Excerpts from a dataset
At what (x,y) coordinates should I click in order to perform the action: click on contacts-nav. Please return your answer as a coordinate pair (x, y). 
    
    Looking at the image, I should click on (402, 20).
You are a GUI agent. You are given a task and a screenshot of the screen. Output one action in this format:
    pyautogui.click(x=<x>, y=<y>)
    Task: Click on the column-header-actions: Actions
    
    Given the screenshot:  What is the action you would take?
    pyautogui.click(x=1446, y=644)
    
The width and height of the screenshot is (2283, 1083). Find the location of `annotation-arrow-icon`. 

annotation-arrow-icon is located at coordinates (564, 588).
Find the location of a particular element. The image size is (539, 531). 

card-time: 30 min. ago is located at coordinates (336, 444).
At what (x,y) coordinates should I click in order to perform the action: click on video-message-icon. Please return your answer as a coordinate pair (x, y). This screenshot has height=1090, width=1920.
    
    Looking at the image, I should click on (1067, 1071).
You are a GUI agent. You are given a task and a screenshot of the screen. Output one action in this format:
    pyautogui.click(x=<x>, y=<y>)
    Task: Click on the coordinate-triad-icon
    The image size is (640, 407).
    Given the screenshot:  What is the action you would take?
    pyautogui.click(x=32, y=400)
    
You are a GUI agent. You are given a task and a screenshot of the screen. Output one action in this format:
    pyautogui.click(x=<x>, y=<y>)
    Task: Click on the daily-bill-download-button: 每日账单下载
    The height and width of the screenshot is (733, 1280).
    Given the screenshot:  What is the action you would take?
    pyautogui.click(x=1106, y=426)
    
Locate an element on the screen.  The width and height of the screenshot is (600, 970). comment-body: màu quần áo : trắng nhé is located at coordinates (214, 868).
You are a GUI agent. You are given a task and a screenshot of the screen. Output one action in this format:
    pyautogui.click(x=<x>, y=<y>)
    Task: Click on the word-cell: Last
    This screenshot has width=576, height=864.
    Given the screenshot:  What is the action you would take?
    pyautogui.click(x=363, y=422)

PROBLEM
Copy out all the items above, renaming "GUI agent" to "desktop agent" wherever it appears and keeping everything else the same.

WORKED SOLUTION
At what (x,y) coordinates should I click in order to perform the action: click on contacts-nav. Please return your answer as a coordinate pair (x, y). 
    
    Looking at the image, I should click on (402, 20).
You are a desktop agent. You are given a task and a screenshot of the screen. Output one action in this format:
    pyautogui.click(x=<x>, y=<y>)
    Task: Click on the column-header-actions: Actions
    
    Given the screenshot:  What is the action you would take?
    pyautogui.click(x=1446, y=644)
    
The width and height of the screenshot is (2283, 1083). Find the location of `annotation-arrow-icon`. 

annotation-arrow-icon is located at coordinates (564, 588).
Find the location of a particular element. The image size is (539, 531). 

card-time: 30 min. ago is located at coordinates (336, 444).
At what (x,y) coordinates should I click in order to perform the action: click on video-message-icon. Please return your answer as a coordinate pair (x, y). This screenshot has height=1090, width=1920.
    
    Looking at the image, I should click on (1067, 1071).
You are a desktop agent. You are given a task and a screenshot of the screen. Output one action in this format:
    pyautogui.click(x=<x>, y=<y>)
    Task: Click on the coordinate-triad-icon
    The image size is (640, 407).
    Given the screenshot:  What is the action you would take?
    pyautogui.click(x=32, y=400)
    
You are a desktop agent. You are given a task and a screenshot of the screen. Output one action in this format:
    pyautogui.click(x=<x>, y=<y>)
    Task: Click on the daily-bill-download-button: 每日账单下载
    The height and width of the screenshot is (733, 1280).
    Given the screenshot:  What is the action you would take?
    pyautogui.click(x=1106, y=426)
    
Locate an element on the screen.  The width and height of the screenshot is (600, 970). comment-body: màu quần áo : trắng nhé is located at coordinates (214, 868).
You are a desktop agent. You are given a task and a screenshot of the screen. Output one action in this format:
    pyautogui.click(x=<x>, y=<y>)
    Task: Click on the word-cell: Last
    This screenshot has width=576, height=864.
    Given the screenshot:  What is the action you would take?
    pyautogui.click(x=363, y=422)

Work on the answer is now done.